While Kawas would be the first woman to take a company public in Washington state since 1998, there’s evidence nationally that a tide may be turning — albeit slowly — when it comes to female-led companies.
In the first half of last year, 13 women CEOs led U.S. companies to IPOs, representing 15% of the total. That was the highest proportion since 2014, and well ahead of 2018, according to analysis by CNBC.
During today’s video interview with GeekWire, Athira COO Mark Litton took a moment to praise Kawas.
“Leen, you are an amazing role model,” he told the CEO. “You really are, for so many people. And that’s great.”
Litton joined Athira last year after previously co-founding Alder Biopharmaceuticals, another Seattle-area biotech that went public in 2014 and was acquired in 2019.
“It’s so exciting to have another Seattle biotech publicly-traded company,” Litton said, adding that “Seattle has some of the top scientists in the world, and we have a good track record of blending science and business together.”
Athira, previously known as M3 Biotechnology, plans to double the size of its 20-person team as it relocates into a larger facility in Bothell, Wash. The company said it is committed to the local biotech and life sciences ecosystem. Some of the startup’s early investors include Washington state’s Life Sciences Discovery Fund; the Washington Research Foundation; and Seattle-based the W Fund.

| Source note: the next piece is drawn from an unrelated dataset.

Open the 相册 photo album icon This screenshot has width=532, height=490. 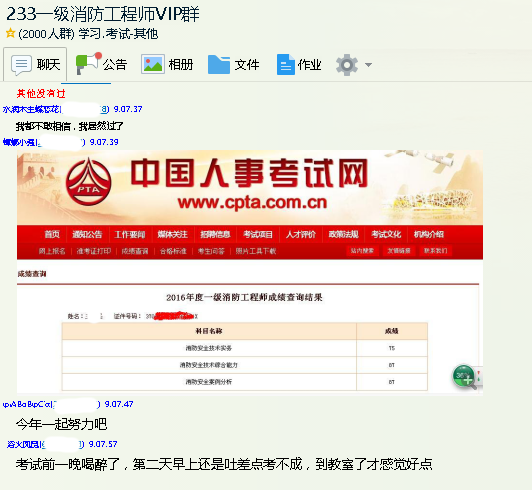tap(153, 64)
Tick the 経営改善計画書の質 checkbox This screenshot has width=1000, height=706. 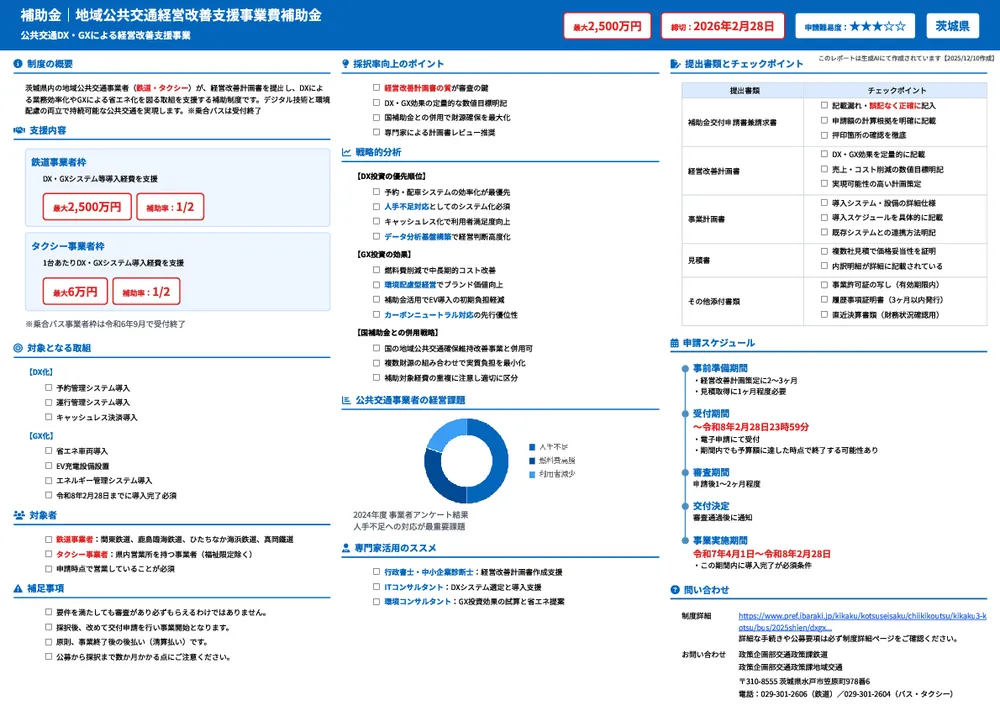374,87
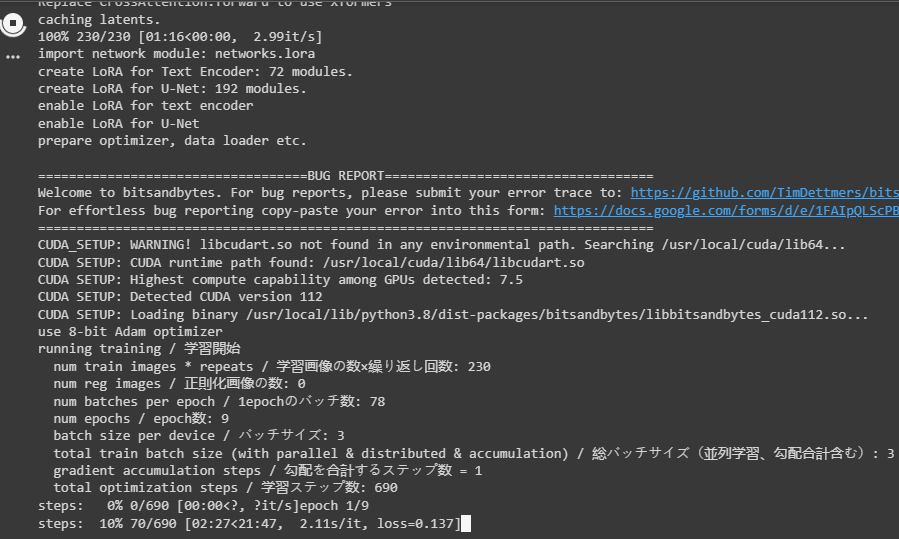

Athira raised a $85 million Series B round in June, bring its total funding from private investors to $100 million.
The company’s largest shareholder is Perceptive Life Sciences, which led the Series B round and has a 11.6% stake, followed by RTW Investments at 10.9%. Kawas is the third-largest shareholder with a 9.4% stake.
Athira in December presented what it described as positive initial results from a clinical trial that included patients with Alzheimer’s disease.
The company said there is promising evidence that NDX-1017 can help not only slow down disease but also improve brain function. It can also aid Alzheimer’s patients at both early and late stages of the disease.
Depending on the development and approval process, Athira’s NDX-1017 drug could come to market within 2-to-3 years.
In its IPO paperwork, Athira reported a net loss of $5.2 million in 2019, and a loss of $3.8 million through the first six months of 2020.
The company notes in its filing, “We do not have any products approved for commercial sale, and we have not generated any revenues related to our products since inception.” That reflects the traditional life cycle of biotech companies, which commonly invest in research and development for years before bringing products to market.